■ **Exercise**: Only an exact copy of every record counts as an answer.

■ **Records for processing**:
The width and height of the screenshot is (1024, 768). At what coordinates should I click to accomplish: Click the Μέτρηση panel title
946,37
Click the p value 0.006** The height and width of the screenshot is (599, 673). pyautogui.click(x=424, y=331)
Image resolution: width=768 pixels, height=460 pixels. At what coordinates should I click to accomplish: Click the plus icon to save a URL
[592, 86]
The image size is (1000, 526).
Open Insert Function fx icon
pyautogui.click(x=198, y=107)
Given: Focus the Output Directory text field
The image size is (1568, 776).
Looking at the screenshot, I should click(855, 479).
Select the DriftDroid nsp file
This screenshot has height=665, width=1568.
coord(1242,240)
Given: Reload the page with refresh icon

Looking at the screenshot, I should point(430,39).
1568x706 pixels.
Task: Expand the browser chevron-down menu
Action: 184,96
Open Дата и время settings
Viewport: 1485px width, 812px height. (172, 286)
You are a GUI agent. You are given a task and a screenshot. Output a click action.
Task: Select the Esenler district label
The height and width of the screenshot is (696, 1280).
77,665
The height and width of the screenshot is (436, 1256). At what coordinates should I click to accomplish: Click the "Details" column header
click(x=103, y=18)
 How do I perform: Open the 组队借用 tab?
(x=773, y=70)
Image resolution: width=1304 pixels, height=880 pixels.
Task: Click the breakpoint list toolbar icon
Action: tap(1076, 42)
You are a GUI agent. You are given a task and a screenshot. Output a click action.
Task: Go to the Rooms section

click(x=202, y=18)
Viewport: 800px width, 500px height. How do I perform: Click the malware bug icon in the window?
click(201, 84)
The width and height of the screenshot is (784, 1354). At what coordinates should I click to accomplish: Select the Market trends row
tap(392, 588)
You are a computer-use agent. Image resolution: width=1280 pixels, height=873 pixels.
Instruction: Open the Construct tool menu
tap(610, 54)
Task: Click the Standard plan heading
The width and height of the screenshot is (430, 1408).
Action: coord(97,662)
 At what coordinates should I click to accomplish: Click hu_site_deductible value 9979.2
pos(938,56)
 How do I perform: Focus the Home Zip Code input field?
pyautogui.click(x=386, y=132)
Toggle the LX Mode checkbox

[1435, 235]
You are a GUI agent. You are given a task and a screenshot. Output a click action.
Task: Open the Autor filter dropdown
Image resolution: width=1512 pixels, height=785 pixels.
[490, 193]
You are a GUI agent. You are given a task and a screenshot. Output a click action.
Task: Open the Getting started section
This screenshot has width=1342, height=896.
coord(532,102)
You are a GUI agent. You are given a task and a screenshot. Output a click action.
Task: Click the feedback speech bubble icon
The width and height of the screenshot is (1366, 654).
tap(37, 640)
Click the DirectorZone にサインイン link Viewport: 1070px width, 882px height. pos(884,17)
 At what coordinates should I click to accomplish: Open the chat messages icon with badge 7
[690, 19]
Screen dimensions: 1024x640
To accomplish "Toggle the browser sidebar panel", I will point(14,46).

■ **Result**:
The width and height of the screenshot is (1024, 768). At what coordinates should I click to accomplish: Click the Μέτρηση panel title
946,37
Click the p value 0.006** The height and width of the screenshot is (599, 673). pyautogui.click(x=424, y=331)
Image resolution: width=768 pixels, height=460 pixels. At what coordinates should I click to accomplish: Click the plus icon to save a URL
[592, 86]
The image size is (1000, 526).
Open Insert Function fx icon
pyautogui.click(x=198, y=107)
Given: Focus the Output Directory text field
The image size is (1568, 776).
Looking at the screenshot, I should click(855, 479).
Select the DriftDroid nsp file
This screenshot has height=665, width=1568.
coord(1242,240)
Given: Reload the page with refresh icon

Looking at the screenshot, I should point(430,39).
1568x706 pixels.
Task: Expand the browser chevron-down menu
Action: 184,96
Open Дата и время settings
Viewport: 1485px width, 812px height. (172, 286)
You are a GUI agent. You are given a task and a screenshot. Output a click action.
Task: Select the Esenler district label
The height and width of the screenshot is (696, 1280).
77,665
The height and width of the screenshot is (436, 1256). At what coordinates should I click to accomplish: Click the "Details" column header
click(x=103, y=18)
 How do I perform: Open the 组队借用 tab?
(x=773, y=70)
Image resolution: width=1304 pixels, height=880 pixels.
Task: Click the breakpoint list toolbar icon
Action: tap(1076, 42)
You are a GUI agent. You are given a task and a screenshot. Output a click action.
Task: Go to the Rooms section

click(x=202, y=18)
Viewport: 800px width, 500px height. How do I perform: Click the malware bug icon in the window?
click(201, 84)
The width and height of the screenshot is (784, 1354). At what coordinates should I click to accomplish: Select the Market trends row
tap(392, 588)
You are a computer-use agent. Image resolution: width=1280 pixels, height=873 pixels.
Instruction: Open the Construct tool menu
tap(610, 54)
Task: Click the Standard plan heading
The width and height of the screenshot is (430, 1408).
Action: coord(97,662)
 At what coordinates should I click to accomplish: Click hu_site_deductible value 9979.2
pos(938,56)
 How do I perform: Focus the Home Zip Code input field?
pyautogui.click(x=386, y=132)
Toggle the LX Mode checkbox

[1435, 235]
You are a GUI agent. You are given a task and a screenshot. Output a click action.
Task: Open the Autor filter dropdown
Image resolution: width=1512 pixels, height=785 pixels.
[490, 193]
You are a GUI agent. You are given a task and a screenshot. Output a click action.
Task: Open the Getting started section
This screenshot has width=1342, height=896.
coord(532,102)
You are a GUI agent. You are given a task and a screenshot. Output a click action.
Task: Click the feedback speech bubble icon
The width and height of the screenshot is (1366, 654).
tap(37, 640)
Click the DirectorZone にサインイン link Viewport: 1070px width, 882px height. pos(884,17)
 At what coordinates should I click to accomplish: Open the chat messages icon with badge 7
[690, 19]
Screen dimensions: 1024x640
To accomplish "Toggle the browser sidebar panel", I will point(14,46).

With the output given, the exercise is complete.